POHUWATO (GOL) – Dewan Perwakilan Rakyat Daerah (DPRD) Kabupaten Pohuwato menggelar Rapat Dengar Pendapat (RDP) bersama para penambang terkait permasalahan tambang yang tengah memanas di wilayah setempat. Kegiatan berlangsung di ruang sidang DPRD Pohuwato, Kamis (16/10/2025).
Rapat tersebut dipimpin langsung oleh Ketua DPRD Pohuwato, Beni Nento, didampingi Wakil Ketua I dan II, serta dihadiri gabungan Komisi I, II, dan III. Turut hadir pula unsur pemerintah kecamatan dari Marisa, Buntulia, Duhiadaa, dan Patilanggio, serta ratusan masyarakat penambang yang datang untuk menyampaikan aspirasi mereka.
Dalam pembukaannya, Ketua DPRD Beni Nento menegaskan bahwa agenda RDP ini digelar untuk mendengarkan langsung berbagai persoalan yang terjadi di lapangan, khususnya di wilayah pertambangan yang berdampak terhadap pemilik lokasi dan penambang lokal.
“Rapat ini kami laksanakan agar setiap masalah di sektor tambang bisa dicarikan solusi bersama. Kehadiran para penambang di sini sangat penting agar keputusan yang diambil nanti berpihak pada kepentingan masyarakat,” ujar Beni.
Rapat yang dimulai pukul 13.35 WITA berjalan cukup alot dan penuh dinamika. Setiap perwakilan penambang menyampaikan berbagai tuntutan dan keluhan, di antaranya meminta DPRD Pohuwato mengambil sikap tegas untuk menghentikan aktivitas perusahaan tambang sebelum penyelesaian pembayaran tali asih atau ganti rugi lokasi mereka.
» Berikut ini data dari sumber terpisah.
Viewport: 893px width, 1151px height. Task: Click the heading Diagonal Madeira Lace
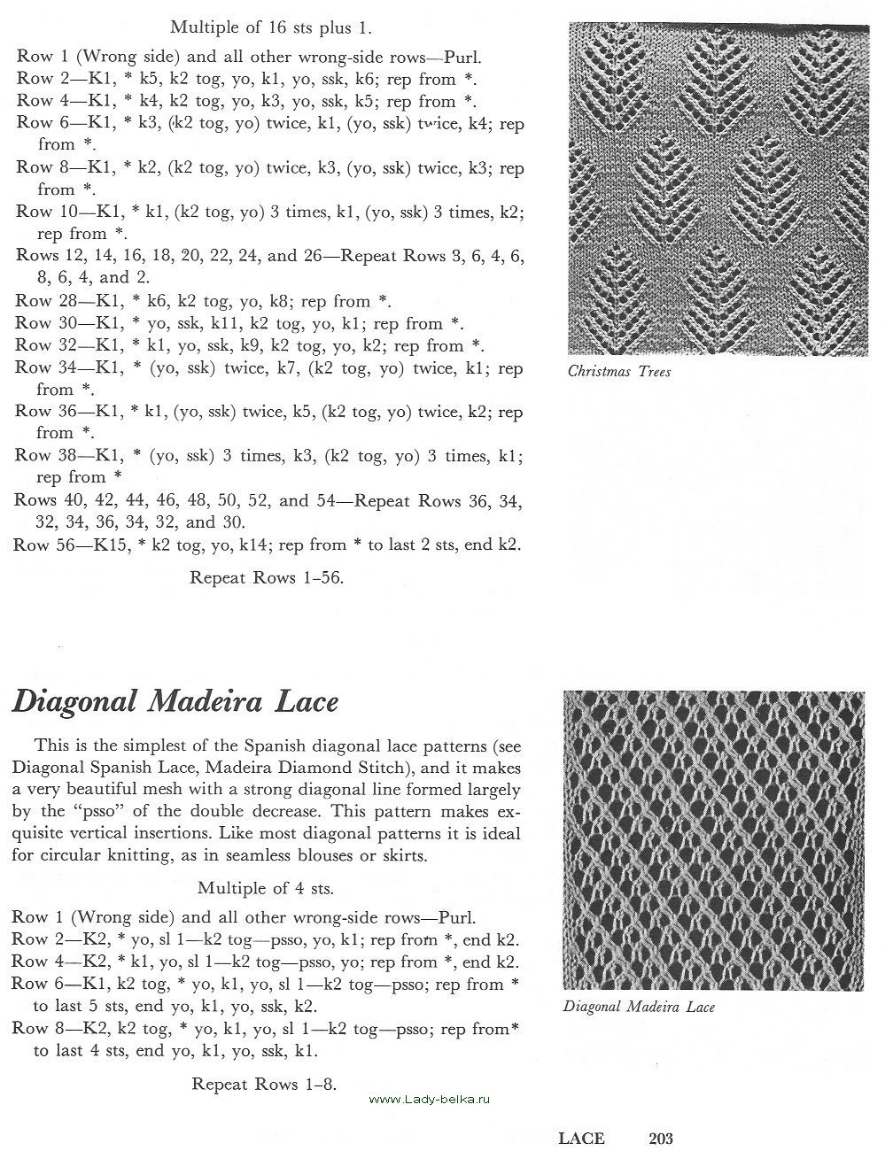coord(175,702)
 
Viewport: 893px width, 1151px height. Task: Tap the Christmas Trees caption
coord(618,372)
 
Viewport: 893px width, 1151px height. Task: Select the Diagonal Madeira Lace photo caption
coord(639,1007)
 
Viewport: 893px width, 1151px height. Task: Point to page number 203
coord(662,1139)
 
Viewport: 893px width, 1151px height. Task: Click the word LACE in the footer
coord(581,1139)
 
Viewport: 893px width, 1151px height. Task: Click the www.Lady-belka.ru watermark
coord(429,1099)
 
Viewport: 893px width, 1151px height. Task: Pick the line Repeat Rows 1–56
coord(267,578)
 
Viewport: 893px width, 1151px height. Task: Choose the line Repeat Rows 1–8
coord(264,1084)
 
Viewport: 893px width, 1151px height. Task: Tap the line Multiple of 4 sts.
coord(266,888)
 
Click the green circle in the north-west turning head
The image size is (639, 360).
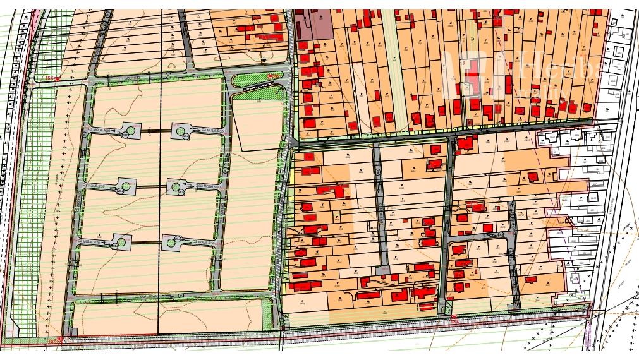point(131,131)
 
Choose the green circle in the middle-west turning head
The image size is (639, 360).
point(125,186)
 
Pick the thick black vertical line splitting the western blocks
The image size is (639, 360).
point(160,189)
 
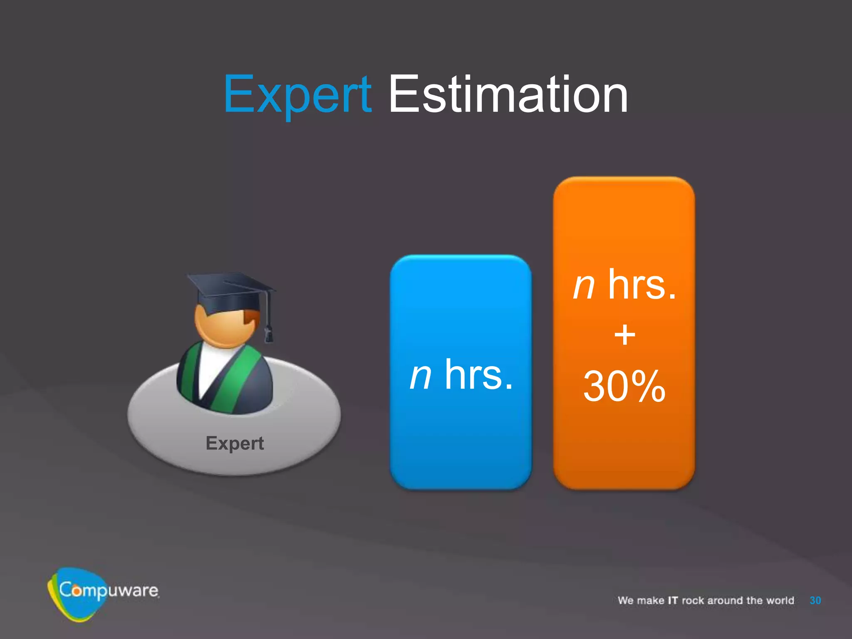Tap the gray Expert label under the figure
coord(235,443)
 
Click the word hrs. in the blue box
coord(478,374)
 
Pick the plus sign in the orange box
coord(624,335)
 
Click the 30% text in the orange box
coord(624,386)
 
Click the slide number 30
coord(815,600)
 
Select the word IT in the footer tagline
coord(673,600)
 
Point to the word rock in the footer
coord(693,600)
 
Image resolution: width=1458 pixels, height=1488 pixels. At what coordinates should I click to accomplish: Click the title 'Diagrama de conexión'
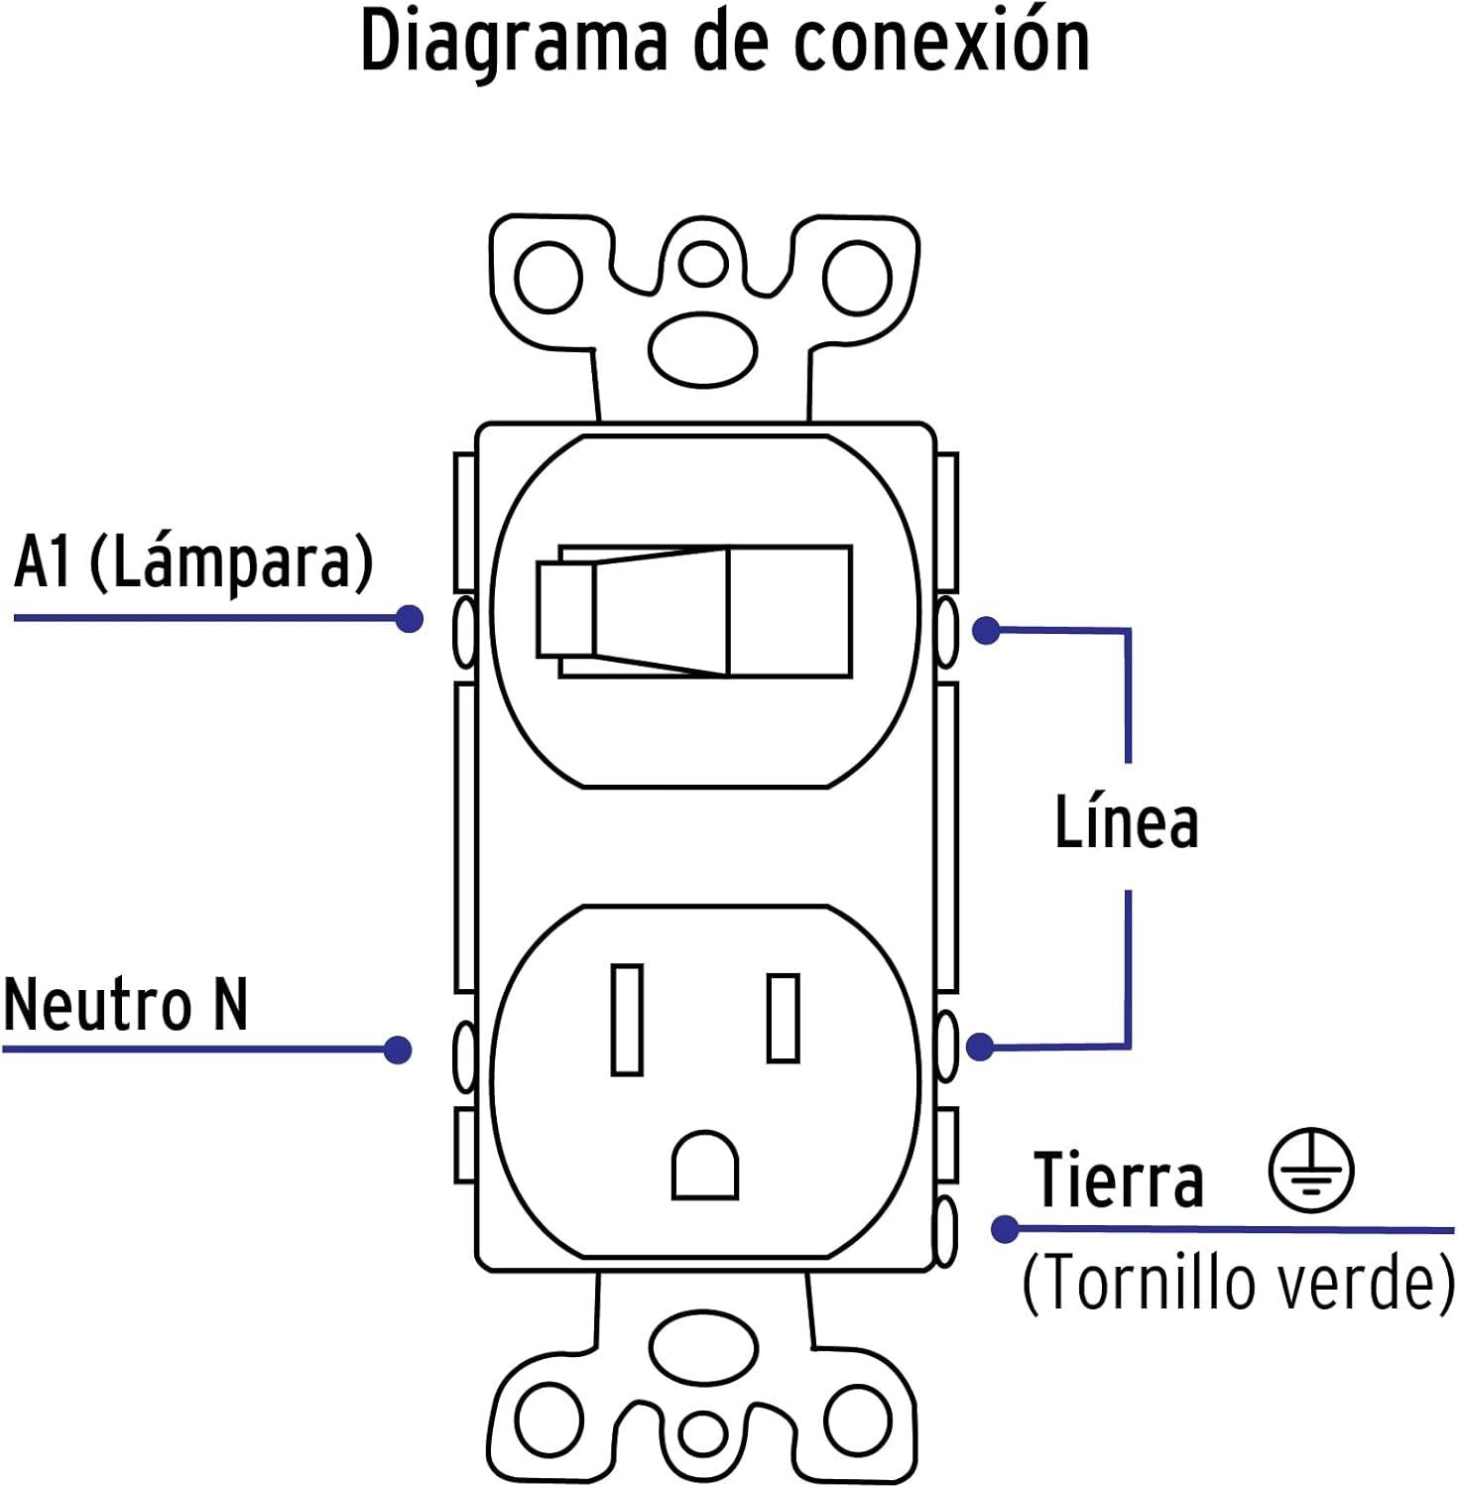pos(725,42)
Para penambang juga memperingatkan, jika tuntutan tersebut tidak mendapat respons tegas dari DPRD, mereka akan mengambil langkah langsung terhadap pihak perusahaan.
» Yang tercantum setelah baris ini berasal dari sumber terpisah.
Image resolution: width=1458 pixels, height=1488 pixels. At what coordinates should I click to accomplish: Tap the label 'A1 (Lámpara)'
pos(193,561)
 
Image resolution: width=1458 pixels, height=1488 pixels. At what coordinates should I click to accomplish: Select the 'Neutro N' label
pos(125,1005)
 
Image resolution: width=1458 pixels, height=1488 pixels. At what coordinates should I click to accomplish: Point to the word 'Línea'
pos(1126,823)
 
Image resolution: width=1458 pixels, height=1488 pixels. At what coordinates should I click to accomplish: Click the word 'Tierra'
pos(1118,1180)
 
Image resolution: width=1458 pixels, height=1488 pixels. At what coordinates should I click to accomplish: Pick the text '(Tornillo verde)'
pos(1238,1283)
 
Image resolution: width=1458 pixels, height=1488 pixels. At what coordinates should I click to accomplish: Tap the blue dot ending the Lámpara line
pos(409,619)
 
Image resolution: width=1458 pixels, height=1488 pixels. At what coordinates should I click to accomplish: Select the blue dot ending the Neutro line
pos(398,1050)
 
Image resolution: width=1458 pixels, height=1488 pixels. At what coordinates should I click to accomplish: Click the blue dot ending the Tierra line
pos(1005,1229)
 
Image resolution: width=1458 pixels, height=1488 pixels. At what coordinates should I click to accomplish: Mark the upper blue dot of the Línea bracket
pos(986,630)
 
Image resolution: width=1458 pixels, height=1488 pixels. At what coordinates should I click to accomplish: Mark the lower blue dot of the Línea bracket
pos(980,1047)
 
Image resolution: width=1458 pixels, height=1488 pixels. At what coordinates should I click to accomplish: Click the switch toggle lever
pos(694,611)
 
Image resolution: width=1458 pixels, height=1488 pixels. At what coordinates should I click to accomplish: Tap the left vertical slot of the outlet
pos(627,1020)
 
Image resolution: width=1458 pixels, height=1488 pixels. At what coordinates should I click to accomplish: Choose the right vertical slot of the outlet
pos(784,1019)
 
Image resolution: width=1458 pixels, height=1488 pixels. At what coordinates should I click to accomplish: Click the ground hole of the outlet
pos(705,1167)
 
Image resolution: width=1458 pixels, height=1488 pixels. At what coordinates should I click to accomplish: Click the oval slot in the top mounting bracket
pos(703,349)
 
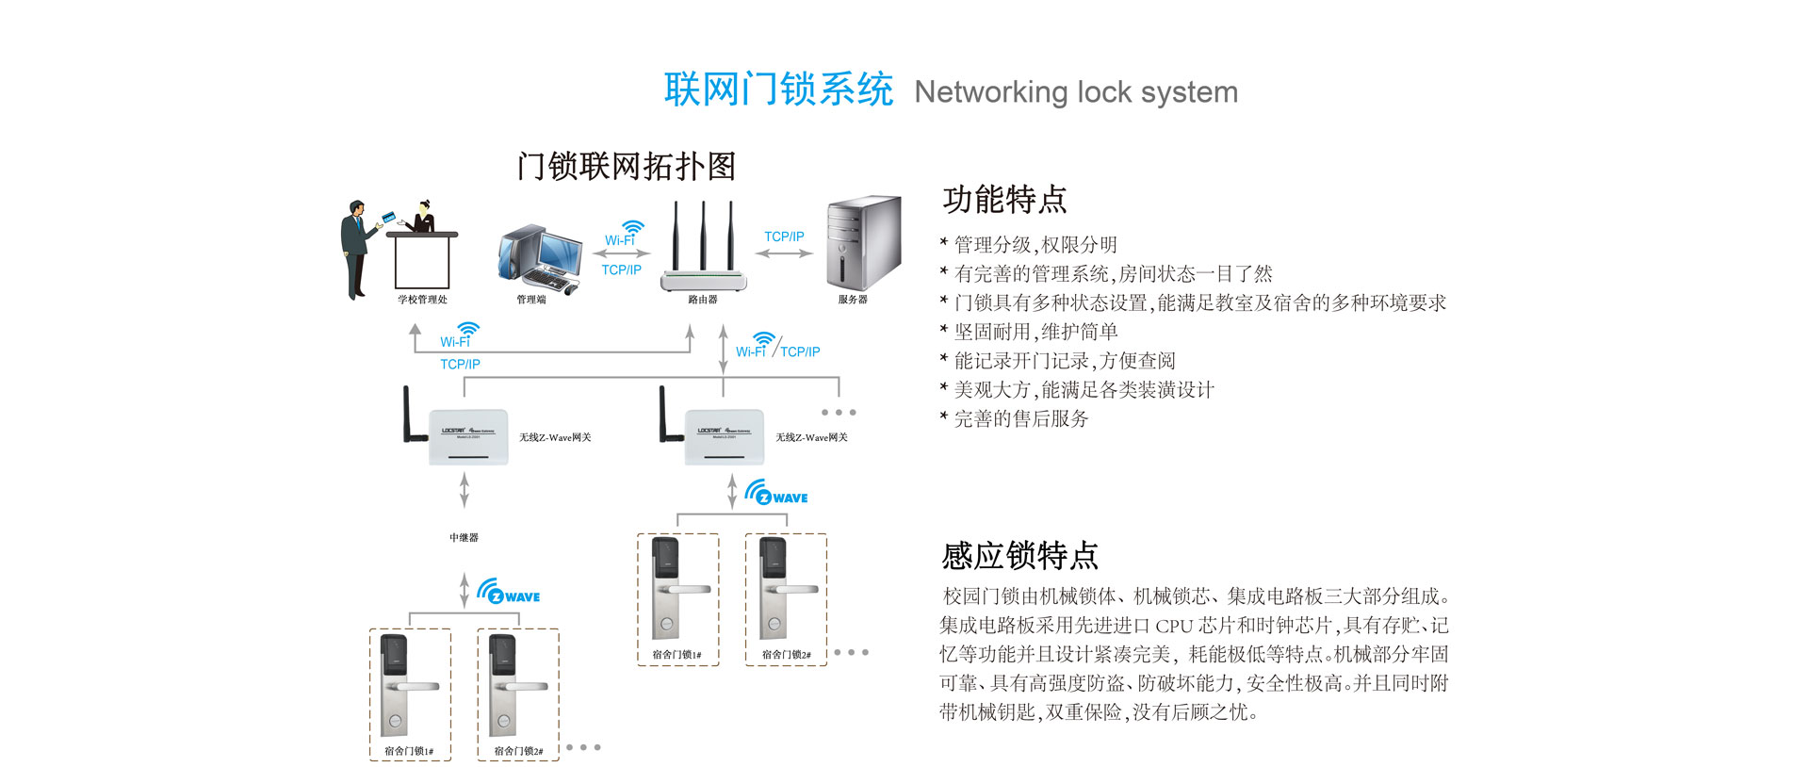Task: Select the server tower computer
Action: point(862,242)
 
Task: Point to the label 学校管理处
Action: point(422,300)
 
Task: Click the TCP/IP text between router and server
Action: point(784,237)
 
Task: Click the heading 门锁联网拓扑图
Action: point(627,166)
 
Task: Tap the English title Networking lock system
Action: point(1075,92)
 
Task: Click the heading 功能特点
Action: point(1004,200)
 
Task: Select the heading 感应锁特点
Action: point(1019,555)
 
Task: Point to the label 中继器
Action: point(464,537)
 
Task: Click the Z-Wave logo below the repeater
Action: point(509,593)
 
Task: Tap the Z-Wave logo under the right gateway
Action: point(776,494)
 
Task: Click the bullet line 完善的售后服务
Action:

Menanggapi hal tersebut, Ketua DPRD Beni Nento meminta waktu 10 menit untuk melakukan rapat internal bersama seluruh komisi guna membahas tuntutan dan mencari solusi yang tepat.
Sekitar pukul 17.45 WITA, para penambang memberikan tambahan waktu sepuluh menit untuk menunggu hasil dari rapat internal DPRD. Mereka berharap keputusan yang lahir dari forum tersebut dapat memberikan keadilan dan kepastian hukum bagi para penambang lokal.
Hingga berita ini diterbitkan, Ketua DPRD dan gabungan komisi masih melakukan rapat internal untuk merumuskan keputusan akhir terkait tuntutan masyarakat penambang.